10. The top songs of 1973 in the U.S. (in no particular order) were “Tie a Yellow Ribbon Round the Ole Oak Tree” by Tony Orlando and Dawn, “Bad, Bad Leroy Brown” by Jim Croce, “Killing Me Softly with His Song” by Roberta Flack, “Let’s Get It On” by Marvin Gaye, “My Love” by Paul McCartney & Wings, “Angie” by The Rolling Stones, “Crocodile Rock” by Elton John, “You’re So Vain” by Carly Simon, “Superstition” by Stevie Wonder, “Free Bird” by Lynyrd Skynyrd, “Dream On” by Aerosmith,  “Midnight Train to Georgia” by Gladys Knight & the Pips.

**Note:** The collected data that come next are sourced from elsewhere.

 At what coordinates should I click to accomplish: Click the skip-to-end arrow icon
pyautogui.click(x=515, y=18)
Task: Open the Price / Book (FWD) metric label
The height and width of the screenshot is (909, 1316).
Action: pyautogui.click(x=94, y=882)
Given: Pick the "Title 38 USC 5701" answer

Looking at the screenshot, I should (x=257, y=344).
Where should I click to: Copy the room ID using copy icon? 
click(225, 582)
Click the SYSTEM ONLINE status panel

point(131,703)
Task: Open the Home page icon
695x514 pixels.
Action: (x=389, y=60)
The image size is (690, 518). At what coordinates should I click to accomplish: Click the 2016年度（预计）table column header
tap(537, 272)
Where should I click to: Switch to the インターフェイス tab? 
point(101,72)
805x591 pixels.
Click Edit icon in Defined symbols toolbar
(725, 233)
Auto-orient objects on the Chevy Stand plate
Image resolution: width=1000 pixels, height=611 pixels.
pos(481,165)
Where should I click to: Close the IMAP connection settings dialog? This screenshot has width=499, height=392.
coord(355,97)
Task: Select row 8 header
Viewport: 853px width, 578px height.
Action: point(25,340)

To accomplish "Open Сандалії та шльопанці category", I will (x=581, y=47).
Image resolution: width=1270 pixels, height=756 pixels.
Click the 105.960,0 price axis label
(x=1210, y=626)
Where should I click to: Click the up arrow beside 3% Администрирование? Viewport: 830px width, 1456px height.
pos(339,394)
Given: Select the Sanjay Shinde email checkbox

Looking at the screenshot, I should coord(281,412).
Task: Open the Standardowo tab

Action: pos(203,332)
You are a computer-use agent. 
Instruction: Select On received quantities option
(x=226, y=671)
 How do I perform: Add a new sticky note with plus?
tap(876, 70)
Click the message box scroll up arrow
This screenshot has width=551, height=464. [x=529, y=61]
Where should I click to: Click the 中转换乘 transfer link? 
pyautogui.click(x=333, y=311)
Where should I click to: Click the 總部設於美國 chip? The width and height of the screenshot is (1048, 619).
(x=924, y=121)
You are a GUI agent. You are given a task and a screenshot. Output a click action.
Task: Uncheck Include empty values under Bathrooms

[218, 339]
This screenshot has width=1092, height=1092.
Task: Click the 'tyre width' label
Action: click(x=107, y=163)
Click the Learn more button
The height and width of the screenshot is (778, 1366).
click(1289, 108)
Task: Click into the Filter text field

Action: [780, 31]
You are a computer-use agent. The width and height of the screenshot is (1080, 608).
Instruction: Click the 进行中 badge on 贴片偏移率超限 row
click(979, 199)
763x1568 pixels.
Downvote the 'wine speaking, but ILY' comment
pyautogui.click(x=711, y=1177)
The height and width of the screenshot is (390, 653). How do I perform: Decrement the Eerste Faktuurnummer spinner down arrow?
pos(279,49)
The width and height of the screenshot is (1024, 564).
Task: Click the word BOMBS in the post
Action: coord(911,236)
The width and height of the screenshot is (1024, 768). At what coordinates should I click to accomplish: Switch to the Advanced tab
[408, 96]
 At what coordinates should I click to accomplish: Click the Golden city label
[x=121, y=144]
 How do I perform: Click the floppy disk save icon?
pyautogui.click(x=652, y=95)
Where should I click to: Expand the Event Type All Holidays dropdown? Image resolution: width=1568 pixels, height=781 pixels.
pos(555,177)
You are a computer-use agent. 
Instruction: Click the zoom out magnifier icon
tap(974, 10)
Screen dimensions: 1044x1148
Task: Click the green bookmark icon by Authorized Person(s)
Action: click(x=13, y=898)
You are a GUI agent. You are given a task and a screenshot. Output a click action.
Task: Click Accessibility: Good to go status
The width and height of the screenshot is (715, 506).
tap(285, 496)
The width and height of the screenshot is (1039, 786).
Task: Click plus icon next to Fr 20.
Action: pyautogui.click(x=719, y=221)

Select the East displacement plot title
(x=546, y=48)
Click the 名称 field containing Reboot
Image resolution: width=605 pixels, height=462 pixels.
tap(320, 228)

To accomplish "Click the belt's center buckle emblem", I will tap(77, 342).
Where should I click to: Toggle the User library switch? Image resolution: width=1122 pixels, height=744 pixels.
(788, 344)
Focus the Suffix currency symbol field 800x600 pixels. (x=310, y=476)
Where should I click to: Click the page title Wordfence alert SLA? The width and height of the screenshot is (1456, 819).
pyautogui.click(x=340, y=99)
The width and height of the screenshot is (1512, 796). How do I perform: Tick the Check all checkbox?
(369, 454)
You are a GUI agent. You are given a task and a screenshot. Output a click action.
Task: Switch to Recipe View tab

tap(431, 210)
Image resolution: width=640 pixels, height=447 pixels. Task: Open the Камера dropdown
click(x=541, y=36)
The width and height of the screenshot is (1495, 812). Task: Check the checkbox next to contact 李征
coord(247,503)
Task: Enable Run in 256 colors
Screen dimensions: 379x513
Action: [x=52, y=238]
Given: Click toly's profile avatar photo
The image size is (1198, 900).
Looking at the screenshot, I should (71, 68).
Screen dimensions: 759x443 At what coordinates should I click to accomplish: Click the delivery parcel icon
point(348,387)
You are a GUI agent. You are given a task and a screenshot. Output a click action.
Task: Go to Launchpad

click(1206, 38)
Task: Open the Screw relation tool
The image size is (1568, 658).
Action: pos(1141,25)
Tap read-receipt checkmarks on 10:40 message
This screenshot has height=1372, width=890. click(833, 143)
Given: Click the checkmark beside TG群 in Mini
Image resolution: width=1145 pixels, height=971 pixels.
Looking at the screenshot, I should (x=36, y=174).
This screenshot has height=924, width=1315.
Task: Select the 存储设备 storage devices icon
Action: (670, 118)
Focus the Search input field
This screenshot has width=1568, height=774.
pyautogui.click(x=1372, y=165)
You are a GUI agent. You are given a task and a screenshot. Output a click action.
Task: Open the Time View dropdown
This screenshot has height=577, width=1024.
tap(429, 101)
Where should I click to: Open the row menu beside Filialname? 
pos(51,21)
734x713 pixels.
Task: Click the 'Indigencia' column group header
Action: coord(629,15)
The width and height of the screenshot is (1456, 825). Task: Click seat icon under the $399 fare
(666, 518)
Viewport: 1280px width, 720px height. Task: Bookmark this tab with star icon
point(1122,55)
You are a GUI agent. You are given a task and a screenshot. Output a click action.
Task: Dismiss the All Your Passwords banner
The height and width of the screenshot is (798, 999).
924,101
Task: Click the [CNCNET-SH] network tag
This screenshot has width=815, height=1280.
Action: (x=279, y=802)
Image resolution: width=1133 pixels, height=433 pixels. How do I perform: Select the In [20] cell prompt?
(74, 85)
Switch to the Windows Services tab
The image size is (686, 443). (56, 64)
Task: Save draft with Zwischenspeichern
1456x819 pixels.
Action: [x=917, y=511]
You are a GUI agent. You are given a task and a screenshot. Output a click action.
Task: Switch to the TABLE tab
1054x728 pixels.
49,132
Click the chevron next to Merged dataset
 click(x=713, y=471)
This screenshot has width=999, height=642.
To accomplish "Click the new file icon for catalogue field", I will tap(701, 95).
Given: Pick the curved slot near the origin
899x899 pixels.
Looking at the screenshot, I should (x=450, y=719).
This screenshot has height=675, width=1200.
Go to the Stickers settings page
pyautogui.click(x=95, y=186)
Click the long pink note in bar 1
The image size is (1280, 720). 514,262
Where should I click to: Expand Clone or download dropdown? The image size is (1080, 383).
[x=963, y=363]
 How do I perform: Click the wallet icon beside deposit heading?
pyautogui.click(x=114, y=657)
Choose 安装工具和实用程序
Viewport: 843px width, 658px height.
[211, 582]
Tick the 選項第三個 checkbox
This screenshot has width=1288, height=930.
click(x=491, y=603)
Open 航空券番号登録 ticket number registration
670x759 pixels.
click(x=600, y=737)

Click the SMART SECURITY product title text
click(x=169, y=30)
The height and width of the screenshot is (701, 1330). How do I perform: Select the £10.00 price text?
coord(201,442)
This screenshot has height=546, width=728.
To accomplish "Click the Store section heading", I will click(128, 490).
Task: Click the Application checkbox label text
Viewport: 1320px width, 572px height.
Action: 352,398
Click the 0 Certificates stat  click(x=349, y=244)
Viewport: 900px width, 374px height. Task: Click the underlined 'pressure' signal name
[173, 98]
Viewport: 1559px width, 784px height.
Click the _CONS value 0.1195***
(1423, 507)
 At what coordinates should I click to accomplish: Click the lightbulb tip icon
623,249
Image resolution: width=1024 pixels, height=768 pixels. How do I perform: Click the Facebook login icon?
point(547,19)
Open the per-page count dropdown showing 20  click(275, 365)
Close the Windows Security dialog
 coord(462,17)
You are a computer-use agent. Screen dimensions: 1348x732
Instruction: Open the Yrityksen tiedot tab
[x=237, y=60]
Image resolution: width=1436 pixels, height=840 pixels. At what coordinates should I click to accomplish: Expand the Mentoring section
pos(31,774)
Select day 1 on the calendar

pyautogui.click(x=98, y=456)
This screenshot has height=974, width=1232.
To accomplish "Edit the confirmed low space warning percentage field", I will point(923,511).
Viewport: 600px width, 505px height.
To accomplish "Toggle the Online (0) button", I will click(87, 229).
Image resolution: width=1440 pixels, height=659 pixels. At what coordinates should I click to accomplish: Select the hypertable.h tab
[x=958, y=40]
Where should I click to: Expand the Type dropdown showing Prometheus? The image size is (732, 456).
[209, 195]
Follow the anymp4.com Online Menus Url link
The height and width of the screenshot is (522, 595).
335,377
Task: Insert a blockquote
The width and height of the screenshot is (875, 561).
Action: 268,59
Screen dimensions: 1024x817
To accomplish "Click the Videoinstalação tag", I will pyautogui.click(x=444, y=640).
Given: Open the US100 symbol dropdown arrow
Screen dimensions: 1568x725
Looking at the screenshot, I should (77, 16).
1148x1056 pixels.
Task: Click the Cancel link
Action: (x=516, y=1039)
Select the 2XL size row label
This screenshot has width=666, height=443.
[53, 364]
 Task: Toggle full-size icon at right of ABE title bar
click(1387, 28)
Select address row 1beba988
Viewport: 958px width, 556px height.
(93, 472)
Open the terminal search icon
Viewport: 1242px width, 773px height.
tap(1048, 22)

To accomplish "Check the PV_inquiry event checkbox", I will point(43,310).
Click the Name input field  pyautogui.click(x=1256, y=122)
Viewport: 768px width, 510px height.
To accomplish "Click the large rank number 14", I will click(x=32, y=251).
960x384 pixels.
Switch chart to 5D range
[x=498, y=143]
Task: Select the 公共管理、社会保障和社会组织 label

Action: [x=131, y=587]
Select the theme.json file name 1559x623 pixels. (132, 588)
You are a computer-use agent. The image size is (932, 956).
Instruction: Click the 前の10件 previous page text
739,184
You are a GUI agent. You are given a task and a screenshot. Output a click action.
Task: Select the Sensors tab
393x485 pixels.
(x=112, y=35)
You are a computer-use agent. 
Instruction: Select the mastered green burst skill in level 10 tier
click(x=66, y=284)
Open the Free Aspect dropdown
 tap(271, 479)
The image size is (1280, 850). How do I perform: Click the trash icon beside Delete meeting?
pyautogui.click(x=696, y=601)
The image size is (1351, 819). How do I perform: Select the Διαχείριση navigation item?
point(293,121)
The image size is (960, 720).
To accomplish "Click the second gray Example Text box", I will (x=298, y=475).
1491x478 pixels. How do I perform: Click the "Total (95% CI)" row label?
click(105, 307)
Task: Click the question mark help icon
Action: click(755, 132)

11. The top books published in 1973 were The Princess Bride by William Goldman, a fantasy adventure novel that became a cult classic film, Gravity’s Rainbow by Thomas Pynchon, a postmodern epic that explores the impact of technology and paranoia on humanity, Breakfast of Champions by Kurt Vonnegut, a satirical novel that blends science fiction and social commentary, Fear and Loathing in Las Vegas by Hunter S. Thompson, a gonzo journalism account of a drug-fueled trip to the city of sin, and The Gulag Archipelago by Aleksandr Solzhenitsyn, a monumental work of history and memoir that exposes the horrors of the Soviet prison system.

12. The top five movies of 1973 were The Sting, a comedy crime drama starring Paul Newman and Robert Redford as two con artists who pull off a complex scam against a mob boss, The Exorcist, a horror film that terrified audiences with the story of a young girl possessed by a demonic force and the priests who try to save her, Paper Moon, a comedy drama starring Ryan O’Neal and his daughter Tatum O’Neal as a pair of grifters during the Great Depression, Badlands, a crime drama directed by Terrence Malick and starring Martin Sheen and Sissy Spacek as a young couple who go on a killing spree in the Midwest, and Serpico, a biographical drama starring Al Pacino as a New York cop who exposes corruption in the police force.

13. As for me, I was in the 5th grade learning next to nothing from a teacher who sat at her desk and cried all the time (I think she was going through a divorce), trying to keep my brother out of trouble (never-ending job), and learning to play the piano.


Thursday Thirteen is played by lots of people; there is a list here if you want to read other Thursday Thirteens and/or play along. I've been playing for a while, and this is my 827th time to do a list of 13 on a Thursday. Or so sayth the Blogger counter, anyway.


  1. These are interesting information and you have done a lot of research. I am not a US citizen and the information really enhance my knowledge

  2. I remember it all. Computers and the internet have changed our lives dramatically. But then I think of the changes my parents saw... TV, automobiles and more!

  3. I'm just a little younger than you, turning 3 in 1973. But I certainly remember many of these things as relevant conversations during my youth. The Princess Bride remains one of my favorite books and movies to this day!

  4. I fondly remember those songs and movies.

  5. I visited New York in the mid-1980s and we went to the top of the WTC. It wasn't my idea and I wasn't into it. After all, Chicago has the Hancock Building and we worked in Sears Tower. I thought visiting another tall building was a waste of our precious vacation time. Now I wish I'd been more attentive. I wish I had sharper memories of that building.